At least that is what you get from reading the comments from a Facebook post:

I selected three of the comments as representative of the general tone. Let’s take them one at the time.

Jeanie Helde Moen I do not have a problem with a school police officer or a trained security guard carrying a gun. Trust me ,do not put guns into the hands of the teachers. I was one.

OK what does she knows about teachers we don’t? What kind of secret life or disability do all teachers have that makes them unqualified to be trained with a firearm.

Rachel Lillian Reed Teachers were trained to teach not to shoot. I’d quit before being required to carry a gun. Not everyone is comfortable with guns. Teachers aren’t police officers….carrying a gun shouldn’t be required in order to be a teacher.

Yo Rachel! Nobody is forcing anybody to carry a gun in school. However they are forcing people to be disarmed in school because “it is safer.”

Richard Martin Police officers are regularly trained in the use of firearms, yet they make mistakes and innocent bystanders get shot. Teachers beg for training in reading, writing, and math, but are often short-changed because there’s no money, no substitutes, no (fill in the blank). No teacher should believe that there would be training commensurate with the responsibility. Besides, I can just see students getting hold of a teacher’s weapon, some teacher who shouldn’t be in the classroom using a weapon to threaten a student, and classrooms getting broken into by crooks looking for weapons. No thanks.
|---|
-- Direction a --
In the records below, start at the line that contains "Image resolution: width=804" and stop after the line that contains "The width and height of the screenshot is (1200, 743).". Arrange those lines as a numbered list, leaving out any blank lines.
|---|
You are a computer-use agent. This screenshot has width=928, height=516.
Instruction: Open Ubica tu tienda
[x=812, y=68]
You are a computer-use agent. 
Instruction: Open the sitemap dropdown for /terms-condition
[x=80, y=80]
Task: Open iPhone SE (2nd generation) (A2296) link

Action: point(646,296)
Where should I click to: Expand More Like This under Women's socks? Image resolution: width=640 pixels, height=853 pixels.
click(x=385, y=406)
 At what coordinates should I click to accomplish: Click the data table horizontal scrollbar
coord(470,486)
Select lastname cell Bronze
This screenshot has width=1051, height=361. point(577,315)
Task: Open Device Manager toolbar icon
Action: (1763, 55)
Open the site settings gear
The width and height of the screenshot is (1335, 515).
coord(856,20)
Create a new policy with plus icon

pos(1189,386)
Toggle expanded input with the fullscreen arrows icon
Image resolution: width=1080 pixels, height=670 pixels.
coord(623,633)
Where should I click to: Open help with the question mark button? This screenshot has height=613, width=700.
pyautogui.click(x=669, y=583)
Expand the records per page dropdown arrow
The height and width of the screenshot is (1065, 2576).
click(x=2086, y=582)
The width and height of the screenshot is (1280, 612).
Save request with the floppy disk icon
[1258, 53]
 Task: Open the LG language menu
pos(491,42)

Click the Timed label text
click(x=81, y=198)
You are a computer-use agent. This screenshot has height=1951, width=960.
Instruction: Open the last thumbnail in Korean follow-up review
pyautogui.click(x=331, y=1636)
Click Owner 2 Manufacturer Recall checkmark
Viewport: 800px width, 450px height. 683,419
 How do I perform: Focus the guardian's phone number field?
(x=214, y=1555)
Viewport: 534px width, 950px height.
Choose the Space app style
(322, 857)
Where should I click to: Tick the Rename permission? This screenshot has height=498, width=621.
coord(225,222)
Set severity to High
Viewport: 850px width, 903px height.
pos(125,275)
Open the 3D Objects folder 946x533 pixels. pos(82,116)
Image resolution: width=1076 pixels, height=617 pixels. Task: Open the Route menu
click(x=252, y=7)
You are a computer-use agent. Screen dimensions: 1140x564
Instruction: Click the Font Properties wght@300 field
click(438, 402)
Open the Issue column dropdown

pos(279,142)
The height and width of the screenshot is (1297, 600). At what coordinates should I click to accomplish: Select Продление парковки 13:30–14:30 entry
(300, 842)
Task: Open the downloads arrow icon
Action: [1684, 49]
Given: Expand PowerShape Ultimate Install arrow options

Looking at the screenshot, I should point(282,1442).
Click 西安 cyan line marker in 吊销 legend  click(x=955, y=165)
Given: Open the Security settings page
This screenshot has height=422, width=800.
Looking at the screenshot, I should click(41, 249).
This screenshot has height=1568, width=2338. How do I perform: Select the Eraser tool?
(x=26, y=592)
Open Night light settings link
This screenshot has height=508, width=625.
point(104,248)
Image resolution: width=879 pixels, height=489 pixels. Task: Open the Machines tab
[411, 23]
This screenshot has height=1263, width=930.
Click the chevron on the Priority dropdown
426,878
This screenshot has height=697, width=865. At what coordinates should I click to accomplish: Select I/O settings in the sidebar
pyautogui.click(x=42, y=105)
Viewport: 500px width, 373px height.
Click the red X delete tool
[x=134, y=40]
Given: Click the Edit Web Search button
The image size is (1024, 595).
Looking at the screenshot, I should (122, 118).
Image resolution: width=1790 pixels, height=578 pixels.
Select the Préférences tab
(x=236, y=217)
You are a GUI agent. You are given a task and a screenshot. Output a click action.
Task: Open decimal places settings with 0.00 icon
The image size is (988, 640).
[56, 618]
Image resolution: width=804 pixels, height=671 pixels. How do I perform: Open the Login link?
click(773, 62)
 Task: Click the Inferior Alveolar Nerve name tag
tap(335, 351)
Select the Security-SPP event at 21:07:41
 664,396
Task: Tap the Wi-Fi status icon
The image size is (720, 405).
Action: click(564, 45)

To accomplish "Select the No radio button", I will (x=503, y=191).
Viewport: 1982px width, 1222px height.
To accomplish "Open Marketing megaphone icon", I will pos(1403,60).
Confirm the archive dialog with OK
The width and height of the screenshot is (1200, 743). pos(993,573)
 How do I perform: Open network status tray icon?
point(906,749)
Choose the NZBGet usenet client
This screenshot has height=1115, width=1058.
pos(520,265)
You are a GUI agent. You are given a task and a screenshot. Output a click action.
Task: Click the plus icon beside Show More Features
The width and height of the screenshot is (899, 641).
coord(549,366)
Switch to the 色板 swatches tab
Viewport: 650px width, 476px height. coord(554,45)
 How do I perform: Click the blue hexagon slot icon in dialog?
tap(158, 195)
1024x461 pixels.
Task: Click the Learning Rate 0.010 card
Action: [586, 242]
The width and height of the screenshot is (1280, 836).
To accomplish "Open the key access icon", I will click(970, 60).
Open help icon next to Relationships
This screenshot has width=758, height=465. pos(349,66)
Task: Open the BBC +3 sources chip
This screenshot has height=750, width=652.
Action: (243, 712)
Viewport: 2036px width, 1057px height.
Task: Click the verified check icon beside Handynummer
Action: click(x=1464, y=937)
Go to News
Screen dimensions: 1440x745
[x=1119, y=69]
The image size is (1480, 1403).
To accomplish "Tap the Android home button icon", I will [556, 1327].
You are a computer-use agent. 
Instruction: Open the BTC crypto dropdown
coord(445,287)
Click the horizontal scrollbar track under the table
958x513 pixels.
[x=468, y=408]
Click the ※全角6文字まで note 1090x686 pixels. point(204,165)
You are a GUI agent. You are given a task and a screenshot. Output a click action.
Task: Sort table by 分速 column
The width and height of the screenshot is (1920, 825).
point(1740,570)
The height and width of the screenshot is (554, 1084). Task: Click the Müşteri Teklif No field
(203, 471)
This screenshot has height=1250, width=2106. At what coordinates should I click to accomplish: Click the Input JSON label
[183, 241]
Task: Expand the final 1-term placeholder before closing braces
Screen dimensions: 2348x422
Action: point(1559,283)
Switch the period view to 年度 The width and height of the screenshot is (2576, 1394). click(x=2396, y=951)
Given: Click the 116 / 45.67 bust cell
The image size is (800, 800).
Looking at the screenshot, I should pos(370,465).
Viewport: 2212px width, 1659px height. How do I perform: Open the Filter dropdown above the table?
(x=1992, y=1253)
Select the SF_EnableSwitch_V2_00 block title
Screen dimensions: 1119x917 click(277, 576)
|---|
-- Direction b --
In the text on arming teachers, how many comments from the Facebook post did the writer select as representative of the general tone?

-- Expected output a --
1. Image resolution: width=804 pixels, height=671 pixels. How do I perform: Open the Login link?
2. click(773, 62)
3.  Task: Click the Inferior Alveolar Nerve name tag
4. tap(335, 351)
5. Select the Security-SPP event at 21:07:41
6.  664,396
7. Task: Tap the Wi-Fi status icon
8. The image size is (720, 405).
9. Action: click(564, 45)
10. To accomplish "Select the No radio button", I will (x=503, y=191).
11. Viewport: 1982px width, 1222px height.
12. To accomplish "Open Marketing megaphone icon", I will pos(1403,60).
13. Confirm the archive dialog with OK
14. The width and height of the screenshot is (1200, 743). pos(993,573)

-- Expected output b --
Three